Izumi, the Yamanashi official, says visitors can no longer take private cars up to the fifth station unless they are fully electric, but that has resulted in more buses ferrying large groups of visitors to the station.

The hordes of hikers are also putting the mountain’s limited toilet facilities and four medical stations under increasing pressure, he adds.

At the busy fifth station, as busloads of hikers swarm toward the Yoshida trail – the most popular of the mountain’s four routes – Tomoyo Takahashi, a Mount Fuji conservation fund employee, urges them to donate 1,000 yen ($7) to keep the mountain clean.

Unruly hiking

The mountaineering experience is particularly in decline for more seasoned hikers, according to Kiyotatsu Yamamoto, a national parks and Mount Fuji specialist at the University of Tokyo.

“Congestion and traffic jams on the mountain trails are a major source of dissatisfaction among climbers, as hikers who want to see the sunrise all amass near the summit, and it takes them four hours to climb a section that used to be climbed in two hours,” he says.

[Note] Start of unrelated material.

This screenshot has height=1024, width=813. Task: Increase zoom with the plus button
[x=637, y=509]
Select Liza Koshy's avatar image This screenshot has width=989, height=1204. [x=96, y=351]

Vito Fung Yiu Ting, a hiker from Hong Kong, says he booked a night in a mountain lodge at least three months before visiting Fuji.

But not everyone plans well in advance. The risk of altitude sickness and hypothermia, for instance, has increased because of a trend called “bullet climbing,” in which hikers begin their ascent at night, pushing on until dawn, without staying in a mountain lodge to acclimatize their bodies to the air pressure, says Sakurai, the Mount Fuji ranger.

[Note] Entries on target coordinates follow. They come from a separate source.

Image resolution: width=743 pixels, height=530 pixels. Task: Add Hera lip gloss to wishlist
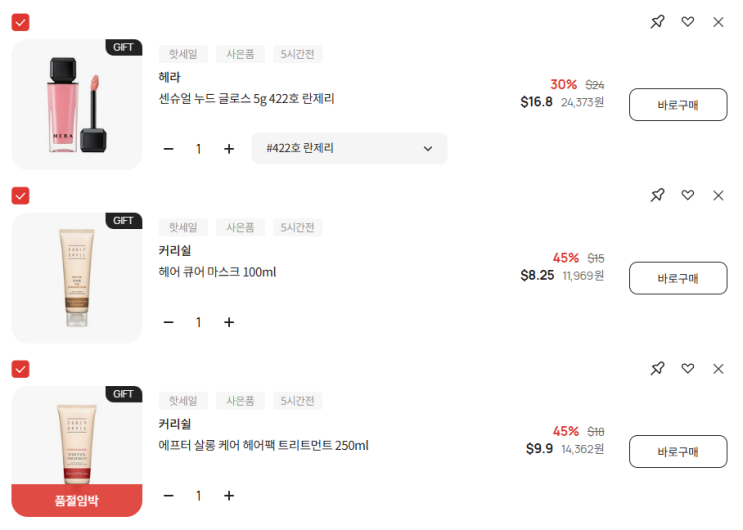click(688, 22)
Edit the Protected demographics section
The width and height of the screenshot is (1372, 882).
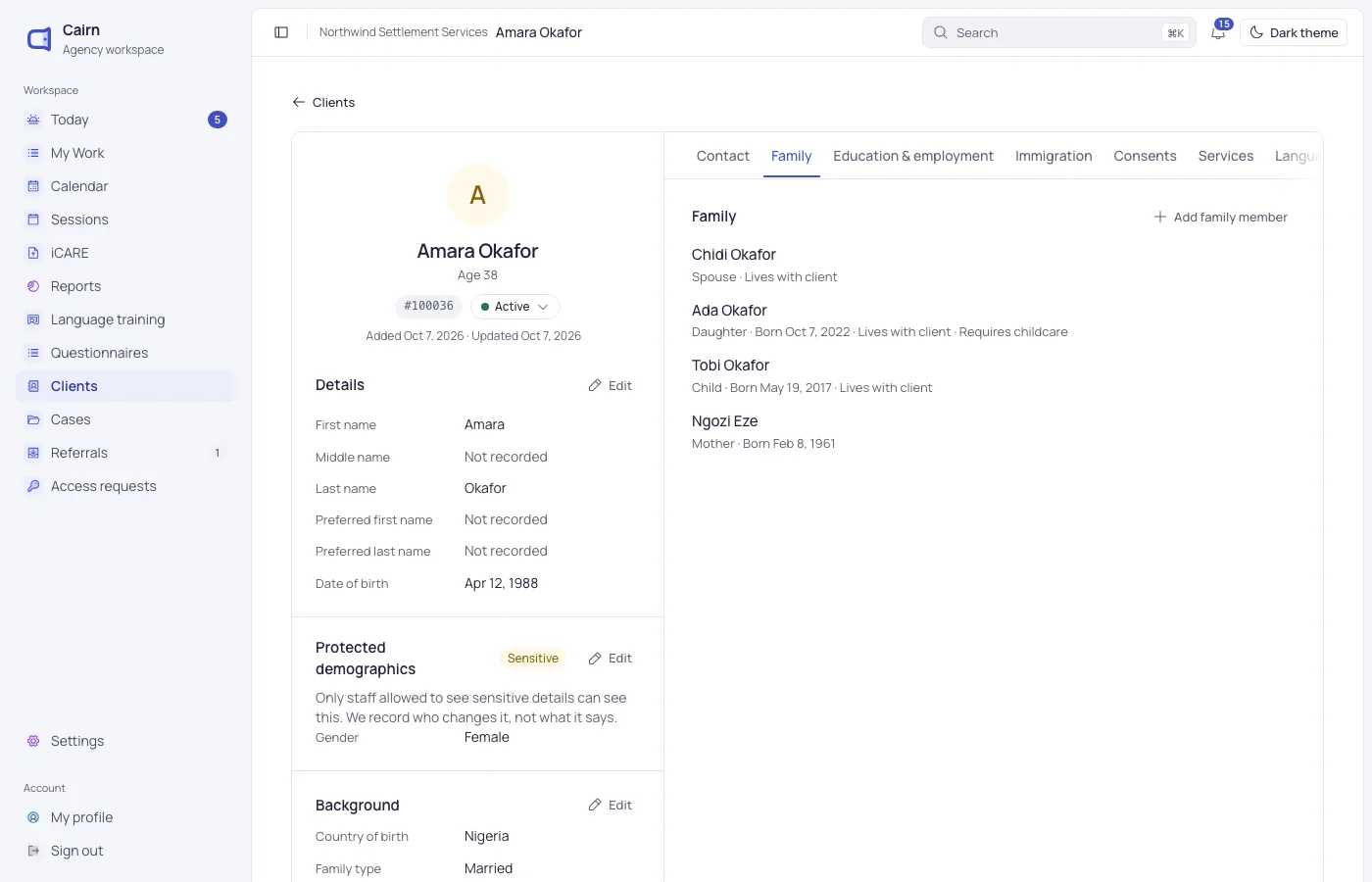[611, 659]
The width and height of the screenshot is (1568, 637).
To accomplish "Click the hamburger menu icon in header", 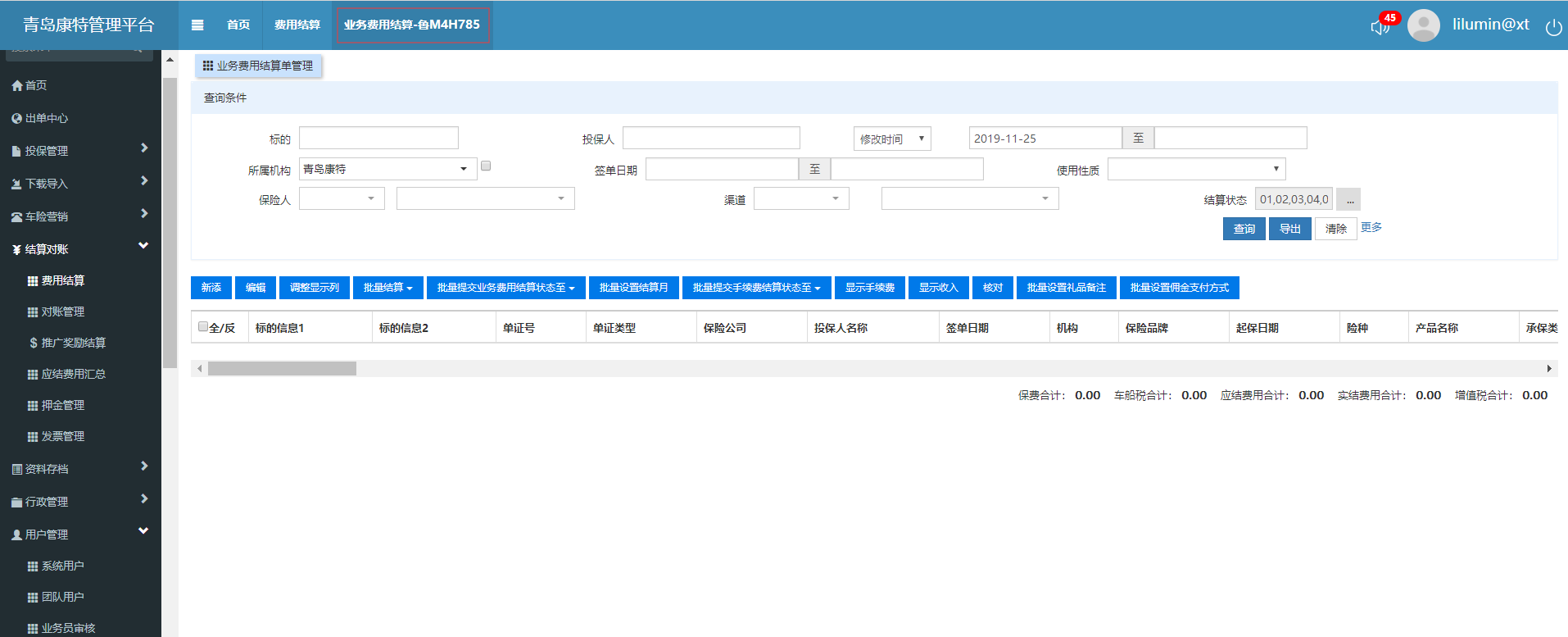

Yamamoto adds that some inexperienced hikers even sleep in the washrooms to keep warm, throw away climbing gear on the trail or camp in prohibited zones.

From ‘quantity to quality’ tourism

Over the years, countermeasures have been taken to protect Mount Fuji.

For instance, volunteers from the Fujisan Club, a non-profit organization dedicated to conserving Mount Fuji, have carried out 992 clean-up activities at the foothills of the peak, with 74,215 participants collecting 850 tonnes of garbage between 2004 and 2018.

Last year, the group started carrying out garbage patrols with electric bikes equipped with cameras that capture GPS data and create maps that chart the types and quantities of rubbish in an area.

To improve the visitor experience, officials capped the number of climbers to 4,000 per day for the popular Yoshida trail, says Yamamoto, the national parks specialist.

However, in practice, sticking to this target is a challenging feat.

Unlike in the US, national parks and World Heritage sites in Japan do not have gates keeping visitors out. Blocking roads to hikers requires laws and local government bylaws, meaning progress on this front is slow, he says.

Yamamoto has proposed establishing a system whereby only visitors who had booked a parking space or climbers who had made bookings at one of the nine lodges gain permission to hike Mount Fuji.

Meanwhile, Izumi says the local government wants to radically change how people access the mountain.

Possible options include building a light rail transit system on top of the Fuji Subaru Line road, preventing cars and buses from traveling along its path to the fifth station.

Izumi feels crowd control will be easier when people have to buy train tickets and the local government sets departure and arrival times. He has also proposed organizing lectures on the trains, in which people learn about Mount Fuji and how to climb the mountain correctly.

“Fuji-san is screaming out in pain. We can’t just wait for improvement; we need to tackle overtourism now,” he says.